XinyuWuu/DIP-ROS-learning

Repository files navigation

Computer Vision & Robotics Projects

demo

This repository is a collection of C++ projects demonstrating fundamental digital image processing (DIP) and computer vision algorithms. A key focus is the implementation of these algorithms from scratch to showcase their underlying mechanics. Most projects are integrated with the Robot Operating System (ROS), linking perception algorithms directly to robotics applications like navigation and object tracking.

Leg.tracker.demo.mp4

Algorithms Implemented from Scratch

This collection emphasizes a deep, practical understanding of computer vision by building core functions from first principles, rather than relying on single-line library calls. The custom-implemented algorithms include:

  • Color & Contrast:
    • Histogram Equalization (manual histogram, CDF, and pixel remapping)
    • RGB to HSI Color Space Conversion
    • RGB to HSV Color Space Conversion
  • Filtering & Morphology:
    • Gaussian Kernel Generation
    • Gaussian Blur
    • Morphological Erosion
    • Morphological Dilation
  • Feature & Edge Detection:
    • Sobel Operator
    • Canny Edge Detector (including Non-Maximum Suppression and Hysteresis)
    • Hough Transform for Lines
    • Hough Transform for Circles

Note

You may need to first build packages in the dashgo folder.

Projects Structure

  • LegTracker: Human Following Robot
    • An applied project that uses color segmentation and a unique top-down search to enable a robot to follow a person's legs.
  • DIP_EXPERIMENT_1: Histogram Equalization
    • A demonstration of from-scratch histogram equalization to enhance image contrast.
  • DIP_EXPERIMENT_2: Spatial & Morphological Filtering
    • Implements Gaussian blur, erosion, and dilation operations from scratch.
  • DIP_EXPERIMENT_3: Feature Detection
    • Implements the Canny edge detector and Hough transform for lines and circles from scratch.
  • DIP_EXPERIMENT_4: Color-Based Robot Control
    • Implements color space conversion and uses color detection to control a robot.
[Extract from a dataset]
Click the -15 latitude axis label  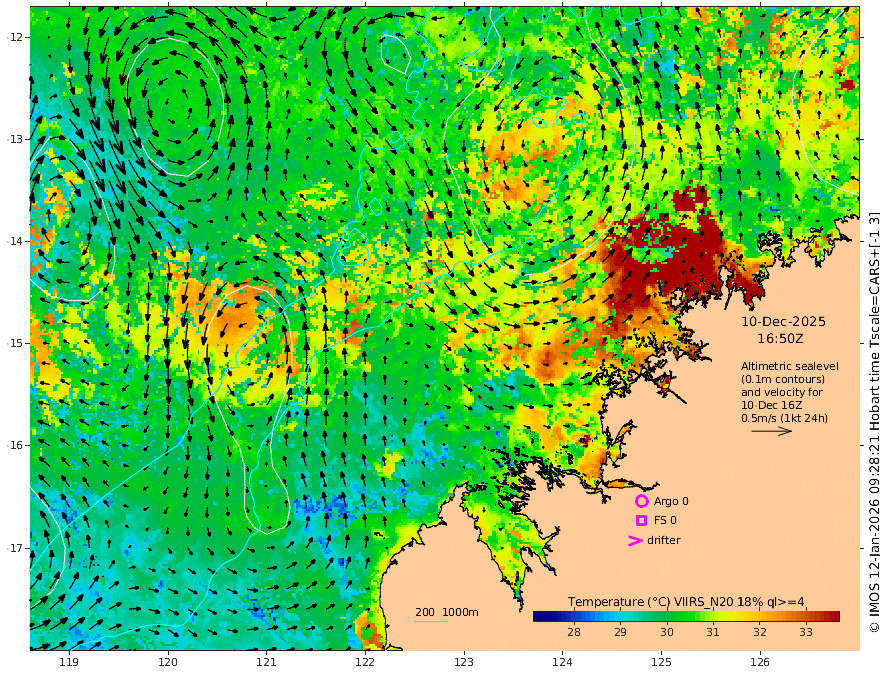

LegTracker: Human Following Robot

This is a ROS-integrated computer vision project written in C++ that enables a robot to track and follow human legs. 🤖 The core application uses color segmentation to identify a person's legs (e.g., by the color of their pants) in a live camera feed. It then analyzes the position and size of the legs to generate real-time motion commands, creating a "follow-me" behavior for a mobile robot. The various LegTracker*.cpp files represent different configurations and versions of this same system.

Core Perception Strategy

The project's most unique feature is its method for robustly identifying the two legs against a noisy background.

  • Color-Based Segmentation: The system first converts the camera image from BGR to the HSV (Hue, Saturation, Value) color space, which is ideal for color tracking. The application includes interactive trackbars that allow a user to dynamically tune the H, S, and V ranges to isolate the specific color of the target's legs.
  • Iterative Top-Down Search: Instead of analyzing the entire image at once, the colorseg function employs a unique top-down iterative search. It progressively analyzes smaller horizontal slices of the image from the top, a strategy designed to find the subject while ignoring potential noise on the floor.
  • Contour Analysis: Within each image slice, the code performs a standard object detection pipeline: a morphological opening cleans the binary image, findContours detects colored blobs, and minAreaRect fits a rectangle to each. The code then identifies the two largest rectangles, assuming these correspond to the two legs.

Robot Control Logic

Once the legs are detected, their position and size are translated into robot motion commands.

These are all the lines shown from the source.